The seven years since the acrimonious departure of their former lead vocalist, Tarja Turunen, haven’t exactly been a smooth ride. It took Nightwish the best part of two years to find a replacement, meaning the band’s sixth album had to be written without knowing the specific strengths and weaknesses of the lady needing to sing it.
The Tarja tune:
Tarja’s operatic warbling was undoubtedly a key component of what made the band so distinctive on their emergence, however much that shtick has been ripped off since. By the time their fifth album, Once, rolled around though, it was obvious composing for that style was limiting them. Tuomas Holopainen (who founded the band and has written the majority of their music) seemed to be straining at his creative boundaries, but evolving a band with such a specific vocal style is not easy.
Her departure freed some of those shackles, but not knowing the range or character of her replacement imposed limits of a different kind. The result was that parts of Dark Passion Play was predictable pop metal, and had a limited replay factor. The tunes were sizeable, but much of it was a little stock and unadventurous. There were, however, vastly more ambitious tracks – most prominently ‘The Poet And The Pendulum‘, a sprawling 14-minute odyssey where Tuomas once more laid his emotions bare while hiding them in the theatricality of the music, is arguably the finest song he’s ever written – and showed glimpses of entirely unexplored territory the band could master.

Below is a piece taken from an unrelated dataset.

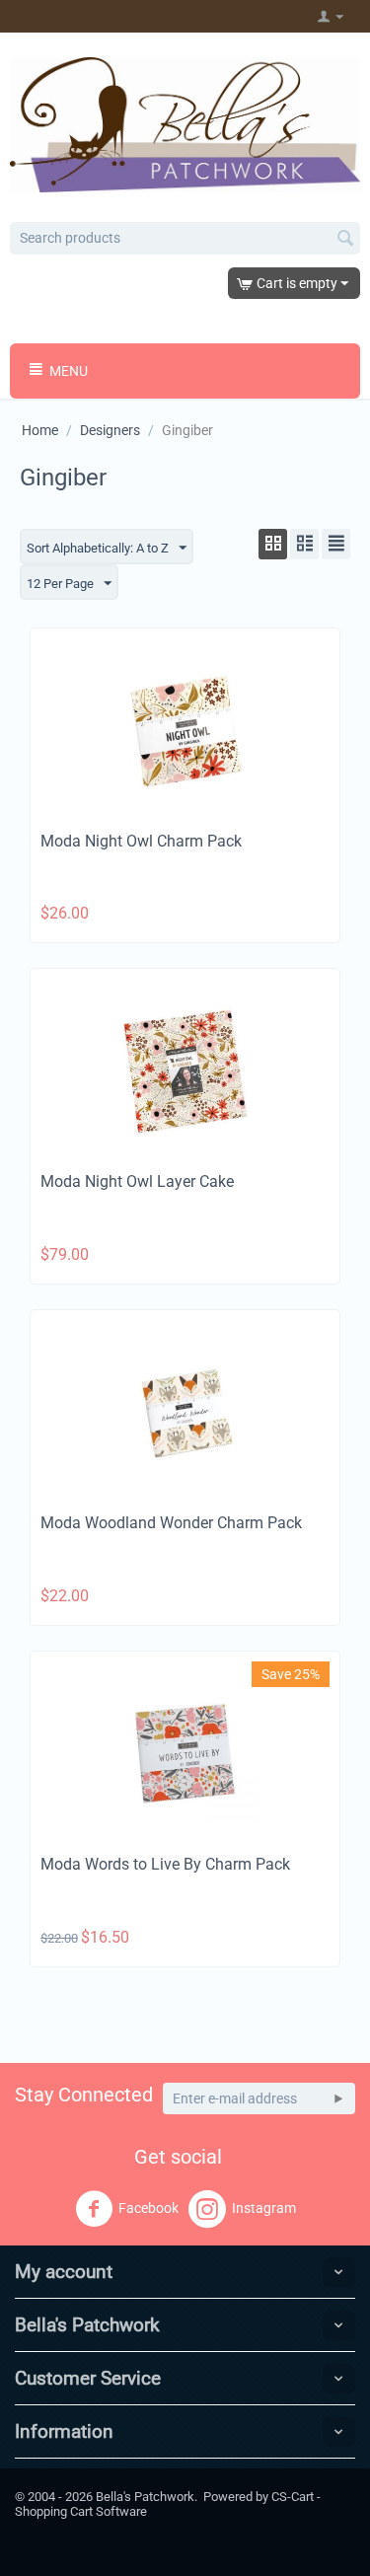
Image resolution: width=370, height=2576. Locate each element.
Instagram (264, 2208)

Following a mammoth, gruelling two-year world tour, the band seemed to be finding their feet once more. Tarja’s replacement, Anette Olzon, was getting stronger as far as the band’s live performances went, her confidence seemingly growing in the role, and the band weren’t having to trot out old Wishmaster favourites in order to please the crowd. Then, after an elephantine gestation period, Imaginaerum happened.
The comeback video (with 60 million views):
All of a sudden, the suggestions of a Tarja reunion (something the band seemed to get asked about every time they went out for some milk, especially given her superstar status in their homeland) seemed daft. A much more varied, beautifully constructive work with fluctuating pace, tone and intensity, that ran from gigantic, chorus-focused bombast to gentle contemplation to smooth jazz (nice) showed that Nightwish had far more options open to them with Anette – and that she could nail the variety of parts she was being asked to perform. The subsequent live shows have been great and, finally, after seven years, the band had reached a stable platform from which they could launch into a bright future.

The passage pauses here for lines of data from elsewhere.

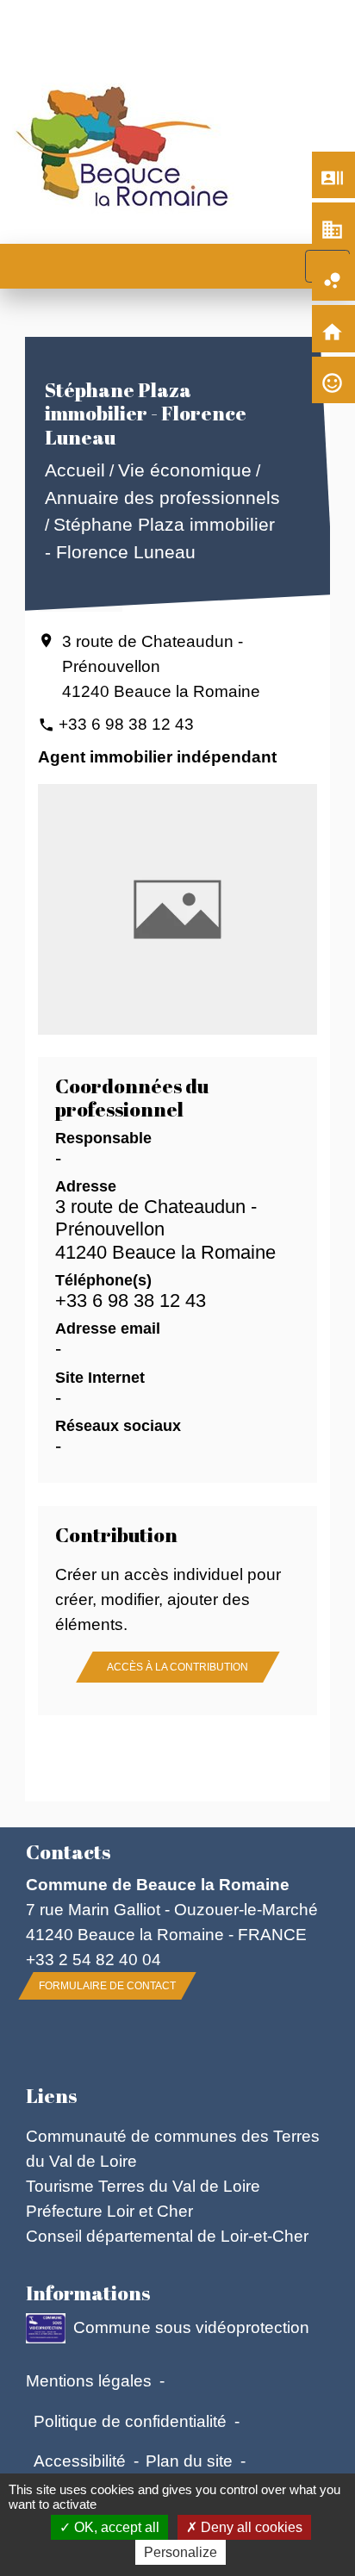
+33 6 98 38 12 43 (126, 723)
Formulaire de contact (107, 1986)
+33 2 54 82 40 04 (93, 1959)
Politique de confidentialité (130, 2420)
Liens (51, 2095)
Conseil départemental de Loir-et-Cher (167, 2235)
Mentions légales (89, 2380)
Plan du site (189, 2460)
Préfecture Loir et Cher (109, 2210)
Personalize (180, 2552)
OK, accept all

Evening putting aside the bloody great tour they’ve now got to do without Anette, purely because we’ve no real idea how stand-in Floor Jansen (formerly of the now-defunct After Forever) will fill her shoes, the questions going forward are numerous. Perhaps most strikingly, Imaginaerum has a movie to accompany it coming out next month – a film that Nightwish have pumped €1million of their own money into making (and even if you’re Metallica, that’s a fuckton of money). Now the singer – who apparently features in the film itself – who recorded the tracks the film tells the story of isn’t there.
But that’s not so much what I am concerned about as a fan. I’d dealt with my feelings over Tarja’s departure to the point I barely listen to those old records anymore – what they’ve done since, even if it’s only two albums, has become Nightwish in my head. The last album and the highlights of the one before were so bastard good, I no longer miss the “good old days”.
Where they nailed it:
My worry isn’t that Nightwish won’t be able to find a singer good enough. They know what they’re doing, and a band that size won’t struggle for more-than-qualified applicants. I’d expect half the adult female population of Finland to have already emailed their CV to Nightwish’s management along with a links to their YouTube performances. My worry is that it’s another period of instability and uncertainty, that it’ll take another two-year search to find a successor, that the next album will have to be a little compositionally restrained while they sort things out – and, inevitably, that if lightning can strike twice, that it could strike a third time.